Saved data entries:
....
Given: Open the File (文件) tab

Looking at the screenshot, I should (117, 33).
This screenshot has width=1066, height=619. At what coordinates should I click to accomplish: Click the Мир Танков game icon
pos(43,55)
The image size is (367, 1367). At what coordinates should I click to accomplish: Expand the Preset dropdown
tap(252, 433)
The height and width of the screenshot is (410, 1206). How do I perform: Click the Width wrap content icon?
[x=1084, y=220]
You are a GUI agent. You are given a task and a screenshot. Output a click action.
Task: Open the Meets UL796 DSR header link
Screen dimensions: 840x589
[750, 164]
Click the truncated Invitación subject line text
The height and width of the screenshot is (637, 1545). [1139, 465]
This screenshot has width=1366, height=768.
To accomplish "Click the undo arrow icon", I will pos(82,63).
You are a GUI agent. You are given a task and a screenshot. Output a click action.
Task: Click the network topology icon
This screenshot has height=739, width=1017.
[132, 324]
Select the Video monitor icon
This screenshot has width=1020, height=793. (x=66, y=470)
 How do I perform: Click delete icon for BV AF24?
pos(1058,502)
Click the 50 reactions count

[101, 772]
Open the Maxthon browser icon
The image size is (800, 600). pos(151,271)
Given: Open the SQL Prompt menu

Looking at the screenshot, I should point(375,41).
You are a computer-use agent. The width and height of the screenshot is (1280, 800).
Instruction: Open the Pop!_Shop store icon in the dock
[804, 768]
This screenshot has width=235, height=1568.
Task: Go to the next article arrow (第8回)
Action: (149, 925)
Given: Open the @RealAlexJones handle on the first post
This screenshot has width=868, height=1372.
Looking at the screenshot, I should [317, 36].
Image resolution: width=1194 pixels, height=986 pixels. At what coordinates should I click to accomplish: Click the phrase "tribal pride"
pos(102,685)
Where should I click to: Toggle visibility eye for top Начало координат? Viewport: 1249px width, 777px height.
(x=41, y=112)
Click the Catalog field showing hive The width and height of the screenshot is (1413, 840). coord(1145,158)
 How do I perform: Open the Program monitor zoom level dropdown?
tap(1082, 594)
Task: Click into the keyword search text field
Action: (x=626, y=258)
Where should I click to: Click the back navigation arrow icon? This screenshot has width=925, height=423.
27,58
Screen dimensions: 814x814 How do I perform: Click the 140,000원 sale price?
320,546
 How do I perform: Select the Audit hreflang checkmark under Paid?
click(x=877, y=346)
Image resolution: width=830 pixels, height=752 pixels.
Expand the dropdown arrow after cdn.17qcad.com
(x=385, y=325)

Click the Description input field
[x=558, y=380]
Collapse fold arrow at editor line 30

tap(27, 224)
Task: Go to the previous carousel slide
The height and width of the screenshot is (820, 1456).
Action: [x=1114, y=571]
....
Every entry above needs to be written out again exactly.

Given: Open the File (文件) tab

Looking at the screenshot, I should (117, 33).
This screenshot has width=1066, height=619. At what coordinates should I click to accomplish: Click the Мир Танков game icon
pos(43,55)
The image size is (367, 1367). At what coordinates should I click to accomplish: Expand the Preset dropdown
tap(252, 433)
The height and width of the screenshot is (410, 1206). How do I perform: Click the Width wrap content icon?
[x=1084, y=220]
You are a GUI agent. You are given a task and a screenshot. Output a click action.
Task: Open the Meets UL796 DSR header link
Screen dimensions: 840x589
[750, 164]
Click the truncated Invitación subject line text
The height and width of the screenshot is (637, 1545). [1139, 465]
This screenshot has width=1366, height=768.
To accomplish "Click the undo arrow icon", I will pos(82,63).
You are a GUI agent. You are given a task and a screenshot. Output a click action.
Task: Click the network topology icon
This screenshot has height=739, width=1017.
[132, 324]
Select the Video monitor icon
This screenshot has width=1020, height=793. (x=66, y=470)
 How do I perform: Click delete icon for BV AF24?
pos(1058,502)
Click the 50 reactions count

[101, 772]
Open the Maxthon browser icon
The image size is (800, 600). pos(151,271)
Given: Open the SQL Prompt menu

Looking at the screenshot, I should point(375,41).
You are a computer-use agent. The width and height of the screenshot is (1280, 800).
Instruction: Open the Pop!_Shop store icon in the dock
[804, 768]
This screenshot has width=235, height=1568.
Task: Go to the next article arrow (第8回)
Action: (149, 925)
Given: Open the @RealAlexJones handle on the first post
This screenshot has width=868, height=1372.
Looking at the screenshot, I should [317, 36].
Image resolution: width=1194 pixels, height=986 pixels. At what coordinates should I click to accomplish: Click the phrase "tribal pride"
pos(102,685)
Where should I click to: Toggle visibility eye for top Начало координат? Viewport: 1249px width, 777px height.
(x=41, y=112)
Click the Catalog field showing hive The width and height of the screenshot is (1413, 840). coord(1145,158)
 How do I perform: Open the Program monitor zoom level dropdown?
tap(1082, 594)
Task: Click into the keyword search text field
Action: (x=626, y=258)
Where should I click to: Click the back navigation arrow icon? This screenshot has width=925, height=423.
27,58
Screen dimensions: 814x814 How do I perform: Click the 140,000원 sale price?
320,546
 How do I perform: Select the Audit hreflang checkmark under Paid?
click(x=877, y=346)
Image resolution: width=830 pixels, height=752 pixels.
Expand the dropdown arrow after cdn.17qcad.com
(x=385, y=325)

Click the Description input field
[x=558, y=380]
Collapse fold arrow at editor line 30

tap(27, 224)
Task: Go to the previous carousel slide
The height and width of the screenshot is (820, 1456).
Action: [x=1114, y=571]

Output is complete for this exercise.